In the 80s, he became a wiser man. He withdrew from active politics but did not abandon politics in the cultural field. He translated from English, including Thoreau for L. Lukyanenko's Republican Party. He has a brilliant command of language, and one can learn a lot from him. I felt the charm of Shelest’s personality during our collaboration at *Starozhytnosti*.
I remember his first article in the journal, about our necropolises—cemeteries. Philosophical reflections on whether it is necessary to preserve these monuments of the colonial past, especially in cities. A paradoxical thought, one not easily agreed with at first, but one whose validity is hard to deny. From the very beginning, Shelest became a true fan of the newspaper, filling it with small notes and reviews of publications, spicing up the materials with witty headlines and publicistic inserts. In less than four years, more than fifty of his popular science articles appeared. His article on the Cossack *oseledets* (topknot) was particularly popular. But *Starozhytnosti* quietly died, and Shelest felt uncomfortable in other newspapers, never staying there for long.
Shelest has another passion. For thirty years now, he has been compiling a card index of Ukrainian surnames, having collected 300,000 of them. Will it ever be published? However, perhaps the greatest cultural significance lies in Shelest’s diary of grandiose proportions, which he has kept since the 60s. The entries from the first ten years, however, remained in the KGB archives and have apparently perished. But the entries of the last twenty years are a kind of Ukrainian “Forsyte Saga.” Readers could get a glimpse of the diary's literary merits from his excerpts about the Orange Revolution, published in the magazine *Moloda Natsiia* (*Young Nation*, first issue of 2005).
Not a day goes by that Shelest does not read all the Ukrainian newspapers. He keeps his finger on the pulse of life. In this thirst for knowledge, even a person half his age cannot compare. Every year he attends the Lviv Book Forum, which he calls his personal “Calvary.” I can still picture him now, hunched over open books and newspapers, with his constant cigarette and cup of coffee.
The published autobiography is more of a journalistic essay with elements of belles-lettres. Therefore, we have forgone a scholarly commentary and limited ourselves to a purely formal introduction. In this text, Y. Shelest focuses only on his youth, his family's genealogy, and his student years at the university. There is nothing about his adult life. Shelest was interested only in the problem of his national self-awareness, the sources of his national self-determination and his anti-imperial dissent. Far from all villagers took the path of confronting the system, and a city dweller in Ukrainian cities, if they disagreed with communist ideology, preferred to join the cosmopolitan Russian dissident movement. Shelest’s father was among the village activists, so it would seem his son should have followed the same path. But the telluric force of the Ukrainian village suppressed all foreign and non-native influences, leading him onto the only possible path of service to the national idea. It is no coincidence that Shelest's grandfathers were active insurgents during the Ukrainian-Bolshevik wars of 1917–1920.

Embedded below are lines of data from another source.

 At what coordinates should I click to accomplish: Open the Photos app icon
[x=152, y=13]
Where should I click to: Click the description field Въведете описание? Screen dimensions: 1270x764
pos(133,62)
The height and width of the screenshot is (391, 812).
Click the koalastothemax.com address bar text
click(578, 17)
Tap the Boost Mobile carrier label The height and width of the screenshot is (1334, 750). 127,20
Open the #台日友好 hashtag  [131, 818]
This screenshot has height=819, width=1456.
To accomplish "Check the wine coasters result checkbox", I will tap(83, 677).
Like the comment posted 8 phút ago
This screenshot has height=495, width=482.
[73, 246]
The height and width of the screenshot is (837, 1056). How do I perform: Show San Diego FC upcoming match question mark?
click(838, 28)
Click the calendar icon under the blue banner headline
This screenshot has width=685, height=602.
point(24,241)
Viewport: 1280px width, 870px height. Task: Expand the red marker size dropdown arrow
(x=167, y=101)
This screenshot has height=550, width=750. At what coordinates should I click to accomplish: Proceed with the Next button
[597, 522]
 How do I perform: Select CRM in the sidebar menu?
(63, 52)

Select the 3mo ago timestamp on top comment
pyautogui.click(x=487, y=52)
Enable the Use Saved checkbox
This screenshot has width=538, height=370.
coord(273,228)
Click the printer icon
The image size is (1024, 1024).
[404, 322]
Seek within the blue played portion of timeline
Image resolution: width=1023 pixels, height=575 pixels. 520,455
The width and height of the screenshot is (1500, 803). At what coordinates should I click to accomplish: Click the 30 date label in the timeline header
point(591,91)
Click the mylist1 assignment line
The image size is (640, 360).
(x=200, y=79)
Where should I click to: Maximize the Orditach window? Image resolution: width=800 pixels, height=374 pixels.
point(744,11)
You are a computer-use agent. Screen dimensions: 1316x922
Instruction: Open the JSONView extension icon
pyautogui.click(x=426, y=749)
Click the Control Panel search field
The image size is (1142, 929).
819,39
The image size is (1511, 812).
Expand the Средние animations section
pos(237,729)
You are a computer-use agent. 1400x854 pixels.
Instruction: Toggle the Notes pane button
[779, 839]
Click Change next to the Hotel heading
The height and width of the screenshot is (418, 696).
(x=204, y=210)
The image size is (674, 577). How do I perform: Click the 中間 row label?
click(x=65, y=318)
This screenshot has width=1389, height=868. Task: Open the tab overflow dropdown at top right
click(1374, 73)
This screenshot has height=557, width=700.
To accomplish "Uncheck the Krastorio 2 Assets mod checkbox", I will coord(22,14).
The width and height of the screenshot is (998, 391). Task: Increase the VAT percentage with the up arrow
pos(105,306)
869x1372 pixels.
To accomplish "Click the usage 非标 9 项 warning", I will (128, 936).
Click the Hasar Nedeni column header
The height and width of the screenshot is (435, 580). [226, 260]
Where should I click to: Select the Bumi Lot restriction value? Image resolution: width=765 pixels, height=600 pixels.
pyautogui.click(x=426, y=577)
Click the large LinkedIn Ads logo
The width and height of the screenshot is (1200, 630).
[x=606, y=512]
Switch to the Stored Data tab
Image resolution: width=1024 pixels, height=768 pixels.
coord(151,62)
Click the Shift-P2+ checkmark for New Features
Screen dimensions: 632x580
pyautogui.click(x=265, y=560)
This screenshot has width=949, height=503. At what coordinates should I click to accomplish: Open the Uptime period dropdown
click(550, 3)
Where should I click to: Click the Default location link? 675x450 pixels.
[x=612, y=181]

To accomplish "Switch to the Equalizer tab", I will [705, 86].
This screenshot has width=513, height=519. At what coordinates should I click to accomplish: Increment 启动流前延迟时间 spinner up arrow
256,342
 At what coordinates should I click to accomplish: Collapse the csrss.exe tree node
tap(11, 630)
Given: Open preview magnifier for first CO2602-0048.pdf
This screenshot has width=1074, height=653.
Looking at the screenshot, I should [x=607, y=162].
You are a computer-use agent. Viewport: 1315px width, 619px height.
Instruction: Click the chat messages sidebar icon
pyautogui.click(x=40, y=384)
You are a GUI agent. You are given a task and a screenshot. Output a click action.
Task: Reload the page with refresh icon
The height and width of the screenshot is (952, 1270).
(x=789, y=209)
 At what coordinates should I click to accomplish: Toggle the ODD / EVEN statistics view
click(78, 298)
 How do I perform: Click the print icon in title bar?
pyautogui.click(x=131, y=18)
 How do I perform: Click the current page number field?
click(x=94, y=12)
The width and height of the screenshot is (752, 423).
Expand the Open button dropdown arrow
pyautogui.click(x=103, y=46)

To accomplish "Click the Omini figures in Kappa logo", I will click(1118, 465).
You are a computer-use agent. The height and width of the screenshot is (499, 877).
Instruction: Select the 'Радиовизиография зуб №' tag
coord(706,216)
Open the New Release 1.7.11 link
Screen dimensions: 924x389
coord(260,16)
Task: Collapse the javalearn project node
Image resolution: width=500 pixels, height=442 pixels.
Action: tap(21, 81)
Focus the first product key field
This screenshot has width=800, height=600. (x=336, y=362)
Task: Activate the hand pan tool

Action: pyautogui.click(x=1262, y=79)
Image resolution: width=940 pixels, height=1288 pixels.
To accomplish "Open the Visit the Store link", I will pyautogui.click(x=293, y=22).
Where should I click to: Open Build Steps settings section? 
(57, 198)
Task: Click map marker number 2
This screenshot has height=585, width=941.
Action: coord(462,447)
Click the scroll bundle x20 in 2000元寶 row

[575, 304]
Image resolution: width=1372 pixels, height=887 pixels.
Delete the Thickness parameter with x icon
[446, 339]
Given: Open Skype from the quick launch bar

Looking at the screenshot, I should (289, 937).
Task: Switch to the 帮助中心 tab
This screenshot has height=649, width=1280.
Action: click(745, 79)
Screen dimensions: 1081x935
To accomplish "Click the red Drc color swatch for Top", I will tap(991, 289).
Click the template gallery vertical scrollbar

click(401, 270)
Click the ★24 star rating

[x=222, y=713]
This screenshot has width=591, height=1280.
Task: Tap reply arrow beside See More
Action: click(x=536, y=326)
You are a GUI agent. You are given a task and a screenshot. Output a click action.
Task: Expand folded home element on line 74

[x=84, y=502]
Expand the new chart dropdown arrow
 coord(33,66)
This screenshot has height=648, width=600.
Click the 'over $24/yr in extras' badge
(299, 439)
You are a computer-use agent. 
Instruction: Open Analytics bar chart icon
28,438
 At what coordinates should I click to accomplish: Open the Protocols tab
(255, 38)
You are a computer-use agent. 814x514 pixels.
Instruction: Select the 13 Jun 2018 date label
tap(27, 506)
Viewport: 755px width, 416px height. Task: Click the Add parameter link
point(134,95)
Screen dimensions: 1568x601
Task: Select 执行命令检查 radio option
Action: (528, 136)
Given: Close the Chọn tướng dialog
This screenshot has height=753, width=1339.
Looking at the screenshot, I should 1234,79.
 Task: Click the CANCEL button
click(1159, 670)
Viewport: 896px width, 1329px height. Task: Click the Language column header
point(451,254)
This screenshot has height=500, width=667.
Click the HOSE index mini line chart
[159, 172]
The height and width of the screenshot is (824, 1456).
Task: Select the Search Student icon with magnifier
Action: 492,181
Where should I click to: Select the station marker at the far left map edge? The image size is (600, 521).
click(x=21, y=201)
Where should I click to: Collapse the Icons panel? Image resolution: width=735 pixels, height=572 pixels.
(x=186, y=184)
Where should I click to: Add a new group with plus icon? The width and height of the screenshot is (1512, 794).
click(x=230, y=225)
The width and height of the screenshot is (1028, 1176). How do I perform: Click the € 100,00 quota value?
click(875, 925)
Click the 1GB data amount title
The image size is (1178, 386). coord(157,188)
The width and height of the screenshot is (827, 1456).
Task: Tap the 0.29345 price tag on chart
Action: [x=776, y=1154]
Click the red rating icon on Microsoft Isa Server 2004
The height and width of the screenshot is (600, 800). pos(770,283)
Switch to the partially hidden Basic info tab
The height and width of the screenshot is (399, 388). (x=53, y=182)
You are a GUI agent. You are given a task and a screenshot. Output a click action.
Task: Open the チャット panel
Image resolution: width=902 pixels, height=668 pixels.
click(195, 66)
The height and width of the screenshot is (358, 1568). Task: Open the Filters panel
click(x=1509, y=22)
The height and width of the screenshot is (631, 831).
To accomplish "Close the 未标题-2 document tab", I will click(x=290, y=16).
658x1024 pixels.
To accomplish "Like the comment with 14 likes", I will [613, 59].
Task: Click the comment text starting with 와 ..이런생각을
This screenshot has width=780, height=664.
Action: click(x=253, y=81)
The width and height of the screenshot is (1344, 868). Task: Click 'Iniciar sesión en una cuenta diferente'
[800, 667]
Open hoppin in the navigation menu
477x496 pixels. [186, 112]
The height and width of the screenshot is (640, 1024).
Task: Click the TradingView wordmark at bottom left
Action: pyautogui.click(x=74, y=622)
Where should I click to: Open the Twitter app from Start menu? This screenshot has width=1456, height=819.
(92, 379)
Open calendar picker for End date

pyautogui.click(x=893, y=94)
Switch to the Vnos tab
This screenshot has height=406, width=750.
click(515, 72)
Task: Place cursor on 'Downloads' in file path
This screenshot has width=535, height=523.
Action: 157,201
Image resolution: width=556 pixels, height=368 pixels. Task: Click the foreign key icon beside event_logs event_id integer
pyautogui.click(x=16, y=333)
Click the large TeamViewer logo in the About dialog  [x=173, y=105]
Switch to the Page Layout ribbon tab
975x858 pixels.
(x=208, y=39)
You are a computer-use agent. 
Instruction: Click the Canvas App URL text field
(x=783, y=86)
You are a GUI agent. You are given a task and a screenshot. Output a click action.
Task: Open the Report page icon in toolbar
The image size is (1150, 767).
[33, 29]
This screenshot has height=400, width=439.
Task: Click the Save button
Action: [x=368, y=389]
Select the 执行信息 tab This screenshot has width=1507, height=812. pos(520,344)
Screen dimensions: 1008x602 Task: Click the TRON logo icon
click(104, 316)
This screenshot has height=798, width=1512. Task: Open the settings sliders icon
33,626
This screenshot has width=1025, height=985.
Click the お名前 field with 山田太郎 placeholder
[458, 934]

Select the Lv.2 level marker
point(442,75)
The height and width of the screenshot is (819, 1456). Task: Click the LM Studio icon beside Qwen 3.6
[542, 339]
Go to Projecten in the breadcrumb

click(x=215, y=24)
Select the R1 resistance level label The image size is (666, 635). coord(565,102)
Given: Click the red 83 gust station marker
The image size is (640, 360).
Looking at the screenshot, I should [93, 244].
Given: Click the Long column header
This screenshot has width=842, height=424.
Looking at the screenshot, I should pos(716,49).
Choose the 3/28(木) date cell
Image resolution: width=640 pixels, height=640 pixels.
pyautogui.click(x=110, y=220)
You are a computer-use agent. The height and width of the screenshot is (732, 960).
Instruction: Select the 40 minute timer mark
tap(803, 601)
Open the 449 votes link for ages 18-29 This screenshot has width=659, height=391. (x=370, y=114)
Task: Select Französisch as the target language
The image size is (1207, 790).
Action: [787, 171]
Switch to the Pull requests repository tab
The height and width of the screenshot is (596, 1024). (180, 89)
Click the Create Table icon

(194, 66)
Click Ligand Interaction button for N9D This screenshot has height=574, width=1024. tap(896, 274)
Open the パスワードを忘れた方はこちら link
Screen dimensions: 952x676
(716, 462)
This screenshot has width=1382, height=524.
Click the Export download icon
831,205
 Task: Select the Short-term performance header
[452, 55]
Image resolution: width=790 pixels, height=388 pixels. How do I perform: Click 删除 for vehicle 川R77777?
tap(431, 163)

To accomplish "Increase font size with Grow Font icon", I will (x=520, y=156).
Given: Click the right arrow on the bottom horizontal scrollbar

At the end of the Second World War, Y. Shelest was about ten years old. The Sovietization of Western Ukraine began, with a brutal struggle against the forces of the Ukrainian underground resistance and partisan movement. From the start, the child’s sympathies were on the side of the OUN-UPA, not the “valiant” KGB-NKVD. Stories circulated through the village about the unsubdued Banderites who were deported to Siberia in Stolypin wagons but managed to escape. And the boy’s imagination painted pictures of the Haidamachchyna and Koliivshchyna. In their image, he saw the figure of the people’s avenger for Ukrainian truth, and not even his father's party card was an obstacle. However, Volodymyr Shelest was a communist in an autochthonous Ukrainian environment, so he thought not in terms of party directives, but as his national conscience dictated.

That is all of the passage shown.